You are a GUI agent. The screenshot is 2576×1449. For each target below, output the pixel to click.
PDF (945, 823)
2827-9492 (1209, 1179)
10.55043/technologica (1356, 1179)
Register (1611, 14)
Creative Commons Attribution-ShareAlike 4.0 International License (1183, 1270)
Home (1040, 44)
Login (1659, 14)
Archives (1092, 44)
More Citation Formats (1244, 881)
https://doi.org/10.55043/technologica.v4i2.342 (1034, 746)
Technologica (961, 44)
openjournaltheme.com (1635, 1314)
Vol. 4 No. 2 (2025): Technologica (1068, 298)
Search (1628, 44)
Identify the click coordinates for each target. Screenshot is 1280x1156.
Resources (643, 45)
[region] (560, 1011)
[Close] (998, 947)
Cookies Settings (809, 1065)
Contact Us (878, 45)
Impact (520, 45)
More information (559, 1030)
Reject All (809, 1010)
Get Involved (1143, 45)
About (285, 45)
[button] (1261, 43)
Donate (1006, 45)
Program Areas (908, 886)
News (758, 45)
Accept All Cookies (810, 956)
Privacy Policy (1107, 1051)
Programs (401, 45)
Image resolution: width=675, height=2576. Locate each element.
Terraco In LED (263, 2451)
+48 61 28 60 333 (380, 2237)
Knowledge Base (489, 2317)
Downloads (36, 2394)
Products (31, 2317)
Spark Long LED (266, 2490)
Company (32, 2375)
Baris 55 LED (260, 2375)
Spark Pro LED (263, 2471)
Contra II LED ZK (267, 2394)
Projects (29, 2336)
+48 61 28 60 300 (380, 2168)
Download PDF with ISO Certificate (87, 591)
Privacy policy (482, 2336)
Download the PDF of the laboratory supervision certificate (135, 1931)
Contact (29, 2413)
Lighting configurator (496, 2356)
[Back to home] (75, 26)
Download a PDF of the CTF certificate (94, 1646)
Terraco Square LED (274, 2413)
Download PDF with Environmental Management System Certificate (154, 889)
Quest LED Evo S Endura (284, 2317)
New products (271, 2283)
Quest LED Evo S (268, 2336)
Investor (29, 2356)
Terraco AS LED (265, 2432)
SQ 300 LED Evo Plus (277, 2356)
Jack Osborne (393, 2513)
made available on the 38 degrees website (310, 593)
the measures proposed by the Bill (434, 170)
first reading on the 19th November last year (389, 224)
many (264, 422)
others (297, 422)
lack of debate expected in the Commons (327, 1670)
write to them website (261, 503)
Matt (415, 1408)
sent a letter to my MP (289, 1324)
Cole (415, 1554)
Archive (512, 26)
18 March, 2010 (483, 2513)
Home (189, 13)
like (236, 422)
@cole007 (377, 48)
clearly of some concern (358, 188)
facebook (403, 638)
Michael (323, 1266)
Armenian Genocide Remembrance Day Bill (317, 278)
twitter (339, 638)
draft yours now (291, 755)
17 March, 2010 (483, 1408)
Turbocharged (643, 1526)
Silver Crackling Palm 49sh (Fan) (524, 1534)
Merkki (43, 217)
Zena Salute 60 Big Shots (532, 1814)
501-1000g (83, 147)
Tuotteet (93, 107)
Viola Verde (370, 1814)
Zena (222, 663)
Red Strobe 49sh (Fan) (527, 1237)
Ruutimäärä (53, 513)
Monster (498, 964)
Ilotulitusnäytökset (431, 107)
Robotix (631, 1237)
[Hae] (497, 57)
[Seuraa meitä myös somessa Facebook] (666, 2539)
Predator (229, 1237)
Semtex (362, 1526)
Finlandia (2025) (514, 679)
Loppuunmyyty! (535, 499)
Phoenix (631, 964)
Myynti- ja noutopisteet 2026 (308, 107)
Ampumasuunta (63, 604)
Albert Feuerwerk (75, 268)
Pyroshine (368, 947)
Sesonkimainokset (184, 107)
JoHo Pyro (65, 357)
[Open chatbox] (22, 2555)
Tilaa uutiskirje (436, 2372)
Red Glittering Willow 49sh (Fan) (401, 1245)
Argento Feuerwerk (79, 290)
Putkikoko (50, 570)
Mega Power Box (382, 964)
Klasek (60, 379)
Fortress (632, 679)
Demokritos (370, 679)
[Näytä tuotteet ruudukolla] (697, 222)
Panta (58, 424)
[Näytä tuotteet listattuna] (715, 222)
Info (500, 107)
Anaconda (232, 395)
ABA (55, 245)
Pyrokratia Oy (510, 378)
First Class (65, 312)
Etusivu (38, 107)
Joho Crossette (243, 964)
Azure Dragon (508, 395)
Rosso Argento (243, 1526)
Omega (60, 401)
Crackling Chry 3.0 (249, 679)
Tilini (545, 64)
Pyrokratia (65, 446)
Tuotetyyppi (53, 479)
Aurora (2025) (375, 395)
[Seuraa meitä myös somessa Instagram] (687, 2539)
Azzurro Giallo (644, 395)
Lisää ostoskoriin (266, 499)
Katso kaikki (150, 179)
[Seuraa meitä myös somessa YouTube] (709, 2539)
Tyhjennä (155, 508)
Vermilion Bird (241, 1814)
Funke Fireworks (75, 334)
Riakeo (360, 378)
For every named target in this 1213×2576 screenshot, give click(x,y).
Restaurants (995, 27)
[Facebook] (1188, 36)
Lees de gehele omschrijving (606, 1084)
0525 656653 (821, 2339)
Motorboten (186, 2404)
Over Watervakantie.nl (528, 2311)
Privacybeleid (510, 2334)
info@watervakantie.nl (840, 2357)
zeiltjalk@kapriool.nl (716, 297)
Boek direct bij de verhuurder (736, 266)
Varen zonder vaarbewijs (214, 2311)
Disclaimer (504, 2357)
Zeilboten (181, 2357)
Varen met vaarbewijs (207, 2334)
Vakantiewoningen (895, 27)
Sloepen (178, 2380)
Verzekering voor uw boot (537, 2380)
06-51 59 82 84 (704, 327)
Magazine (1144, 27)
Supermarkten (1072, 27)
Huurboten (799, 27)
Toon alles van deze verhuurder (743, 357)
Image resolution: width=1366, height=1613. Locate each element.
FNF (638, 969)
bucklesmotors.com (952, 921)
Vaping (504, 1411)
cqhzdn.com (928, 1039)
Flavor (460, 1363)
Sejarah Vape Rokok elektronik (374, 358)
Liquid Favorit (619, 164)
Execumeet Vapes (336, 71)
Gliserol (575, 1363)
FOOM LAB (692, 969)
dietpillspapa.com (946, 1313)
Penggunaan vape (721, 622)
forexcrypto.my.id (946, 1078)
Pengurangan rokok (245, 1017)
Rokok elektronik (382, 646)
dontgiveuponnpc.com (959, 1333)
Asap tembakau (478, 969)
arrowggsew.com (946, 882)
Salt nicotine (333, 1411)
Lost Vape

- - - - - - -

* Work request *
All that belongs in your answer is the stretch of entries above from the line with "501-1000g (83, 147)" through the line with "Aurora (2025) (375, 395)", printed exactly.

* Solution for this problem *
501-1000g (83, 147)
Tuotteet (93, 107)
Viola Verde (370, 1814)
Zena (222, 663)
Red Strobe 49sh (Fan) (527, 1237)
Ruutimäärä (53, 513)
Monster (498, 964)
Ilotulitusnäytökset (431, 107)
Robotix (631, 1237)
[Hae] (497, 57)
[Seuraa meitä myös somessa Facebook] (666, 2539)
Predator (229, 1237)
Semtex (362, 1526)
Finlandia (2025) (514, 679)
Loppuunmyyty! (535, 499)
Phoenix (631, 964)
Myynti- ja noutopisteet 2026 (308, 107)
Ampumasuunta (63, 604)
Albert Feuerwerk (75, 268)
Pyroshine (368, 947)
Sesonkimainokset (184, 107)
JoHo Pyro (65, 357)
[Open chatbox] (22, 2555)
Tilaa uutiskirje (436, 2372)
Red Glittering Willow 49sh (Fan) (401, 1245)
Argento Feuerwerk (79, 290)
Putkikoko (50, 570)
Mega Power Box (382, 964)
Klasek (60, 379)
Fortress (632, 679)
Demokritos (370, 679)
[Näytä tuotteet ruudukolla] (697, 222)
Panta (58, 424)
[Näytä tuotteet listattuna] (715, 222)
Info (500, 107)
Anaconda (232, 395)
ABA (55, 245)
Pyrokratia Oy (510, 378)
First Class (65, 312)
Etusivu (38, 107)
Joho Crossette (243, 964)
Azure Dragon (508, 395)
Rosso Argento (243, 1526)
Omega (60, 401)
Crackling Chry 3.0 (249, 679)
Tilini (545, 64)
Pyrokratia (65, 446)
Tuotetyyppi (53, 479)
Aurora (2025) (375, 395)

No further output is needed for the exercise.